これにより、端末装置に設定されている無線ベアラの設定に基づき、端末装置による自律的なセルグループの不活性化を効率的に制御することができる。
上記説明における無線ベアラは、特に指定がない場合、DRBであってよいし、SRBであってよいし、DRB及びSRBであってよい。
また上記説明において、「紐づける」、「対応付ける」、「関連付ける」等の表現は、互いに換言されてもよい。
また上記説明において、「SCGのSpCell」を「PSCell」と言い換えてよい。
上記説明における「休眠状態」と「不活性状態」は互いに換言されてもよいし、「休眠状態から復帰した状態」と「活性状態」は互いに換言されてもよい。また上記説明において、「活性化、不活性化」と「活性状態、不活性状態」とは互いに換言されてもよい。

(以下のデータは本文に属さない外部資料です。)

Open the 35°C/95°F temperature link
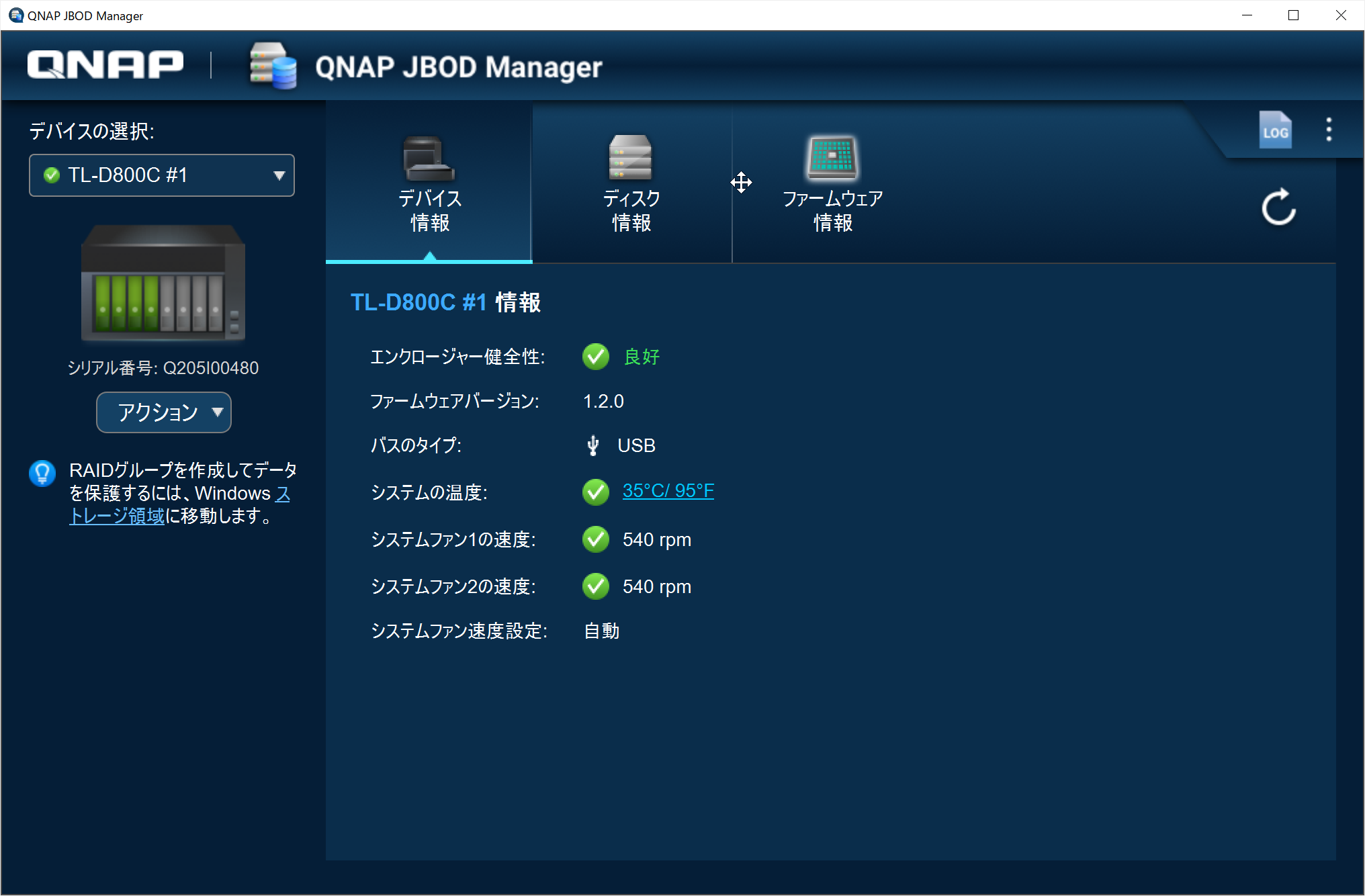 pos(668,491)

上記説明における「活性化されたBWP」と「Active BWP」は互いに換言されてよい。
また、上記説明における各処理の例、または各処理のフローの例において、ステップの一部または全ては実行されなくてもよい。また上記説明における各処理の例、又は各処理のフローの例において、ステップの順番は異なってもよい。また上記説明における各処理の例、又は各処理のフローの例において、各ステップ内の一部または全ての処理は実行されなくてもよい。また上記説明における各処理の例、又は各処理のフローの例において、各ステップ内の処理の順番は異なってもよい。また上記説明において「Aであることに基づいてBを行う」は、「Bを行う」と言い換えられてもよい。即ち「Bを行う」ことは「Aであること」と独立して実行されてもよい。
なお、上記説明において、「AをBと言い換えてよい」は、AをBと言い換えることに加え、BをAと言い換える意味も含んでよい。また上記説明において、「CはDであってよい」と「CはEであってよい」とが記載されている場合には、「DはEであってよい」ことを含んでもよい。また上記説明において、「FはGであってよい」と「GはHであってよい」とが記載されている場合には、「FはHであってもよい」ことを含んでもよい。
また上記説明において、「A」という条件と、「B」という条件とが、同時に満たされない条件の場合には、「B」という条件は、「A」という条件の「その他」の条件として表現されてもよい。
以下、本発明の実施形態における、端末装置、および、方法の種々の態様について説明する。
(1)本発明の第1の実施の態様は、マスターセルグループとセカンダリセルグループとが設定される端末装置であって、MACエンティティを備え、前記MACエンティティは、前記セカンダリセルグループが不活性化されることに基づき、実行中のランダムアクセスプロシージャを中止する。
(2)本発明の第2の実施の態様は、マスターセルグループとセカンダリセルグループとが設定される端末装置に適用される方法であって、MACエンティティが、前記セカンダリセルグループが不活性化されることに基づき、実行中のランダムアクセスプロシージャを中止するステップを備える。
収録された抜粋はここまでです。